Step 3: Results Are Inserted¶

The processed data is inserted into your table, and Vulcan records that these dates are now complete. Next time you run, it'll know these dates are done and skip them. Efficient!

Jan 15-21: Now processed and recorded

Understanding Time Intervals¶

Vulcan divides time into intervals based on your model's schedule.
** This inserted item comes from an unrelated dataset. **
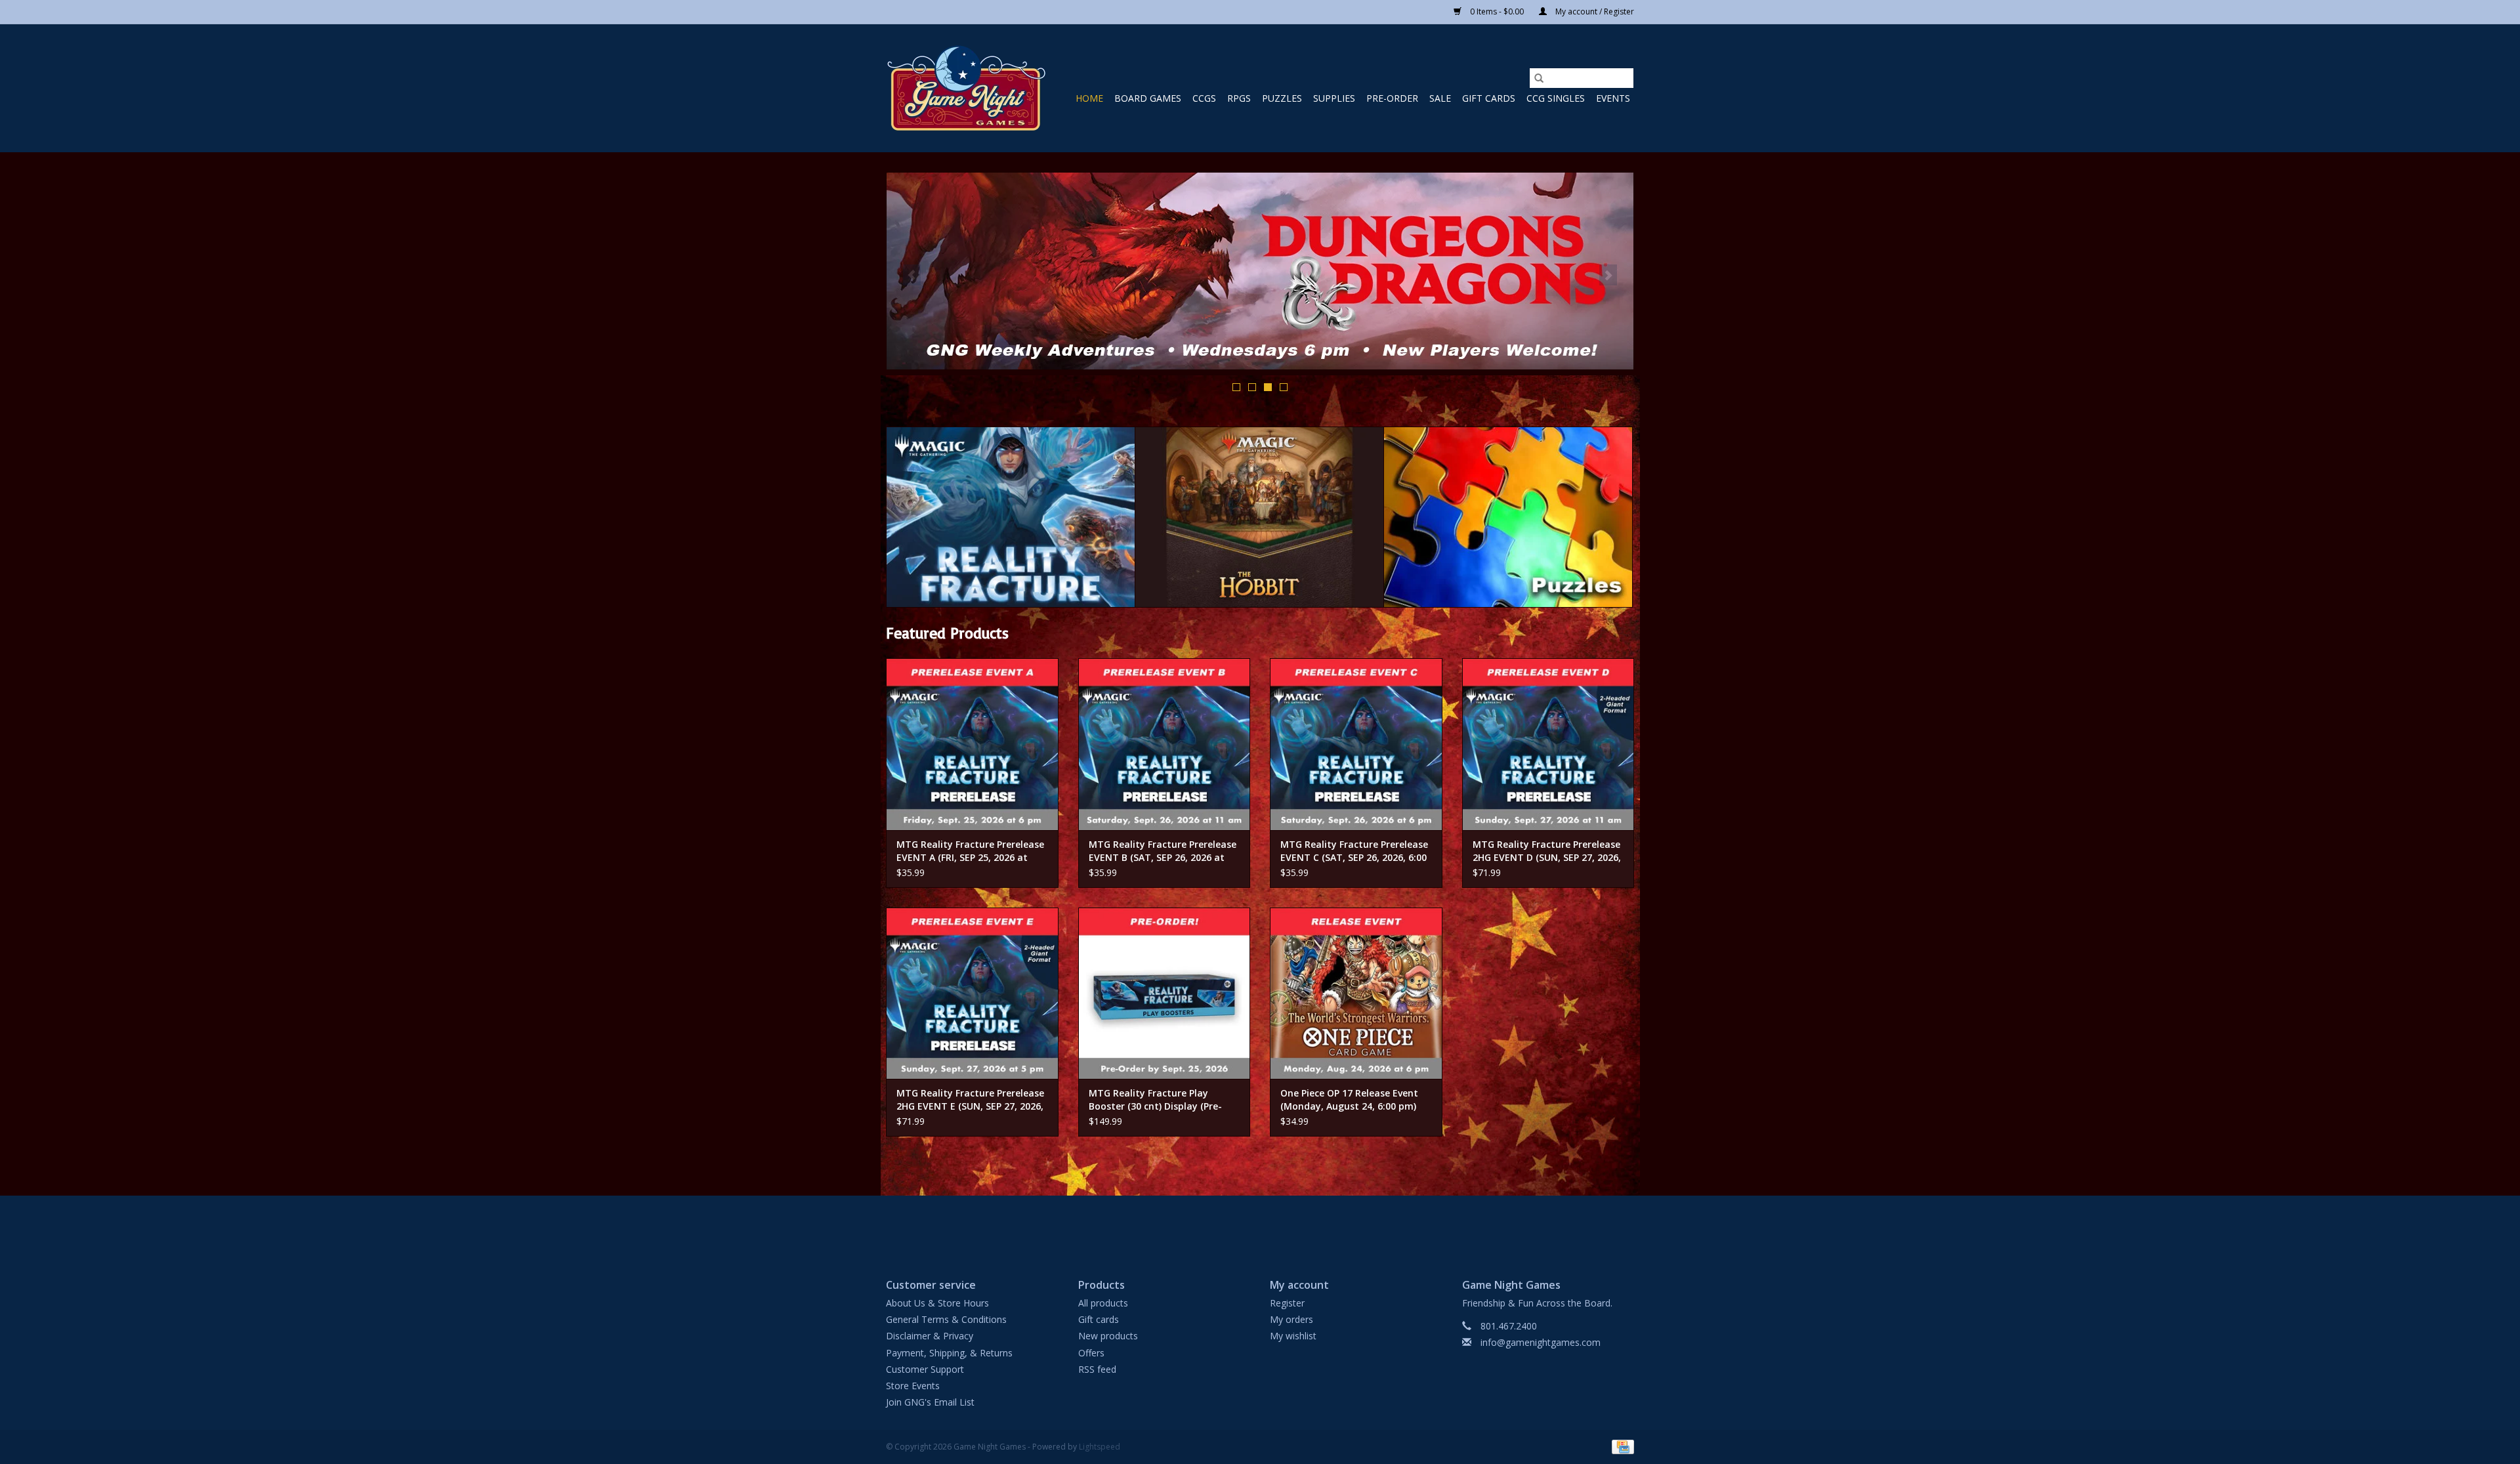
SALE (1440, 98)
Each interval is a chunk of time that gets processed together, like a day, a week, or an hour, depending on your model's cron schedule.

Daily Intervals Example¶

For a daily model (cron '@daily'), each day is one interval:

gantt
    title Daily Intervals
    dateFormat YYYY-MM-DD
    section Intervals
    Jan 1 Complete     :done, interval1, 2025-01-01, 1d
    Jan 2 Complete     :done, interval2, 2025-01-02, 1d
    Jan 3 In Progress :active, interval3, 2025-01-03, 1d

Model Start: Jan 1, 2025
Today: Jan 3, 2025 at 2pm

Intervals:
- Jan 1: Complete (full day passed)

- Jan 2: Complete (full day passed)

- Jan 3: In progress (day not finished yet)

Weekly Intervals Example¶

For a weekly model (cron '@weekly'), each week is one interval:

gantt
    title Weekly Intervals
    dateFormat YYYY-MM-DD
    section Intervals
    Week 1 Jan 1-7     :done, week1, 2025-01-01, 7d
    Week 2 Jan 8-14    :done, week2, 2025-01-08, 7d
    Week 3 Jan 15-21   :active, week3, 2025-01-15, 7d

Model Start: Jan 1, 2025
Today: Jan 15, 2025

Intervals:
- Week 1 (Jan 1-7):   Complete

- Week 2 (Jan 8-14):  Complete

- Week 3 (Jan 15-21): In progress

How Vulcan Tracks Intervals¶

When you first run vulcan plan on an incremental model, Vulcan:

flowchart TB
    subgraph "First Plan - Jan 15, 2025"
        PLAN1[vulcan plan dev]
        CALC1[Calculate Intervals<br/>From start to now<br/>3 weeks total]
        PROCESS1[Process All Intervals<br/>Backfill everything]
        RECORD1[Record in State DB<br/>Weeks 1-3 processed]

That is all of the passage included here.